Development of a minimally invasive protocol for the determination of phenylalanine and lysine kinetics in humans during the fed state.

The primed, continuous intravenous infusion of amino acids labeled with 13C together with measurement of isotopic enrichment in plasma is commonly used to study amino acid metabolism. However, a less invasive, oral infusion that also produces an isotopic steady state in CO2 and urine would be useful, particularly for pediatric studies. We measured the 13C enrichments of expired CO2, plasma and urine free phenylalanine and lysine and estimated flux and oxidation rates in adult humans (n = 12) who received a 4-h oral, primed, equal dose infusion of either L-[1-13C]phenylalanine, L-[1-13C]lysine (D-lysine = 1.6%) or L-[1-13C]lysine (D-lysine </= 0.2%). Steady fed state conditions were established by feeding subjects eight hourly meals beginning 4 h before the start of the oral infusion protocol. Isotopic plateau in CO2, plasma and urine was achieved within 120 min of phenylalanine or lysine infusion. At isotopic plateau, the mean ratio of plasma to urine enrichment was 1.0 +/- 0.04 (SEM), 0. 39 +/- 0.03 and 0.97 +/- 0.02 for L-[1-13C]phenylalanine, L-[1-13C]lysine (D-lysine = 1.6%) and L-[1-13C]lysine (D-lysine</= 0. 2%), respectively. There was good agreement between isotopic enrichment in plasma and urine for L-[1-13C]phenylalanine and L-[1-13C]lysine (D-lysine </= 0.2%).

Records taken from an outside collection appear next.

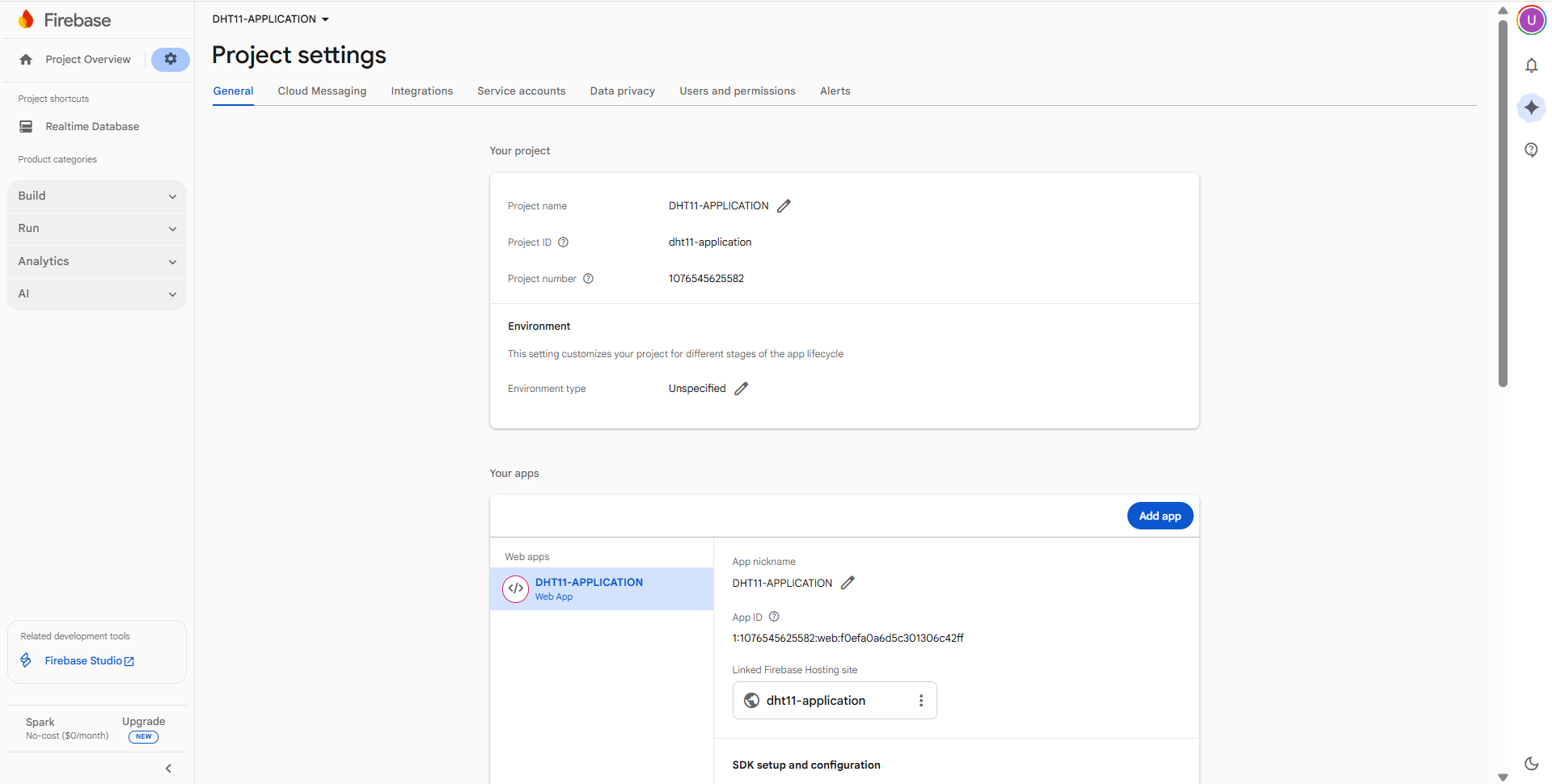Open the DHT11-APPLICATION project selector dropdown

271,19
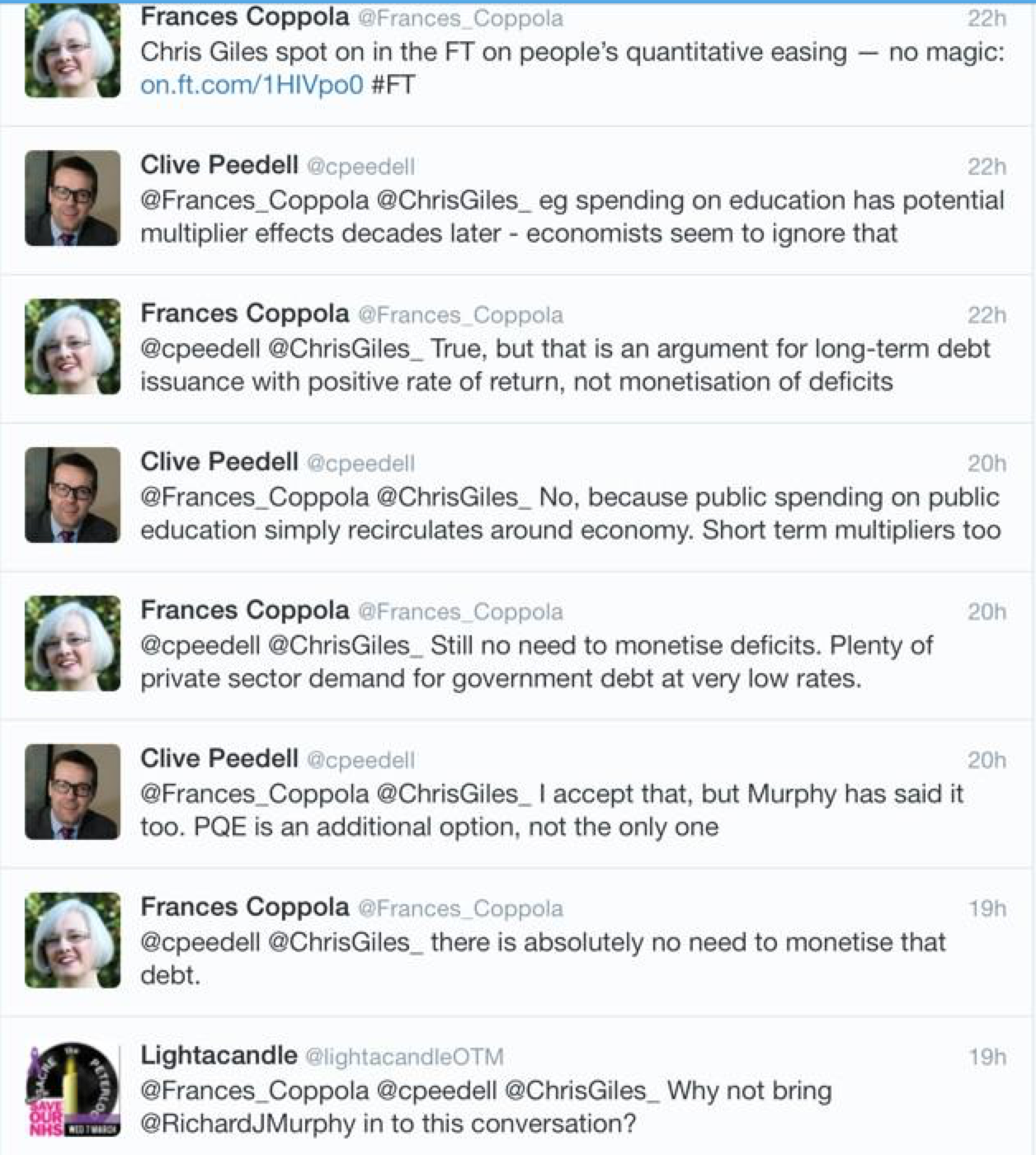This screenshot has height=1155, width=1036.
Task: Click Clive Peedell's name on the PQE tweet
Action: 219,758
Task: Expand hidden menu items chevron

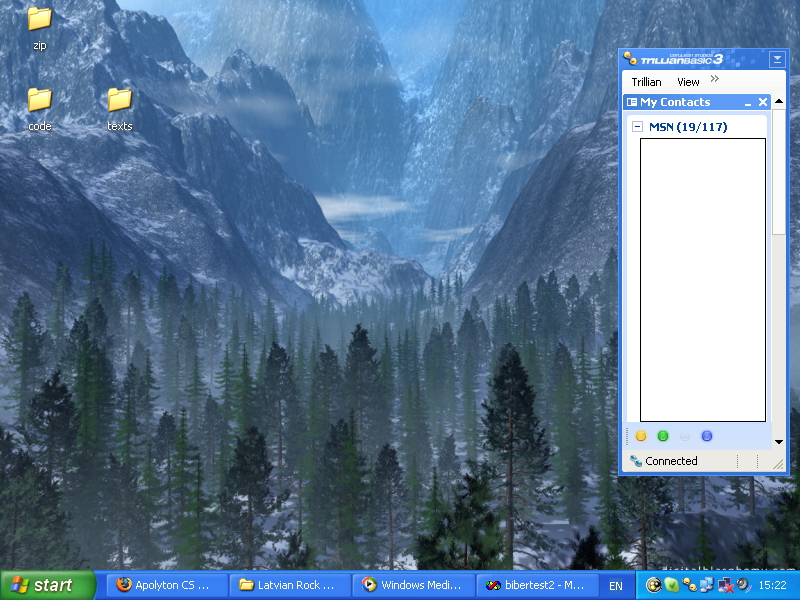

However, use of L-[1-13C]lysine (D-lysine = 1.6%) resulted in significantly higher enrichment in urine, probably due to renal tubular discrimination of D-lysine. Mean flux rates for phenylalanine and lysine were consistent with the literature. Thus, the oral, primed, equal dose infusion produces the isotopic steady-state condition required for amino acid flux and oxidation determination within an 8-h period.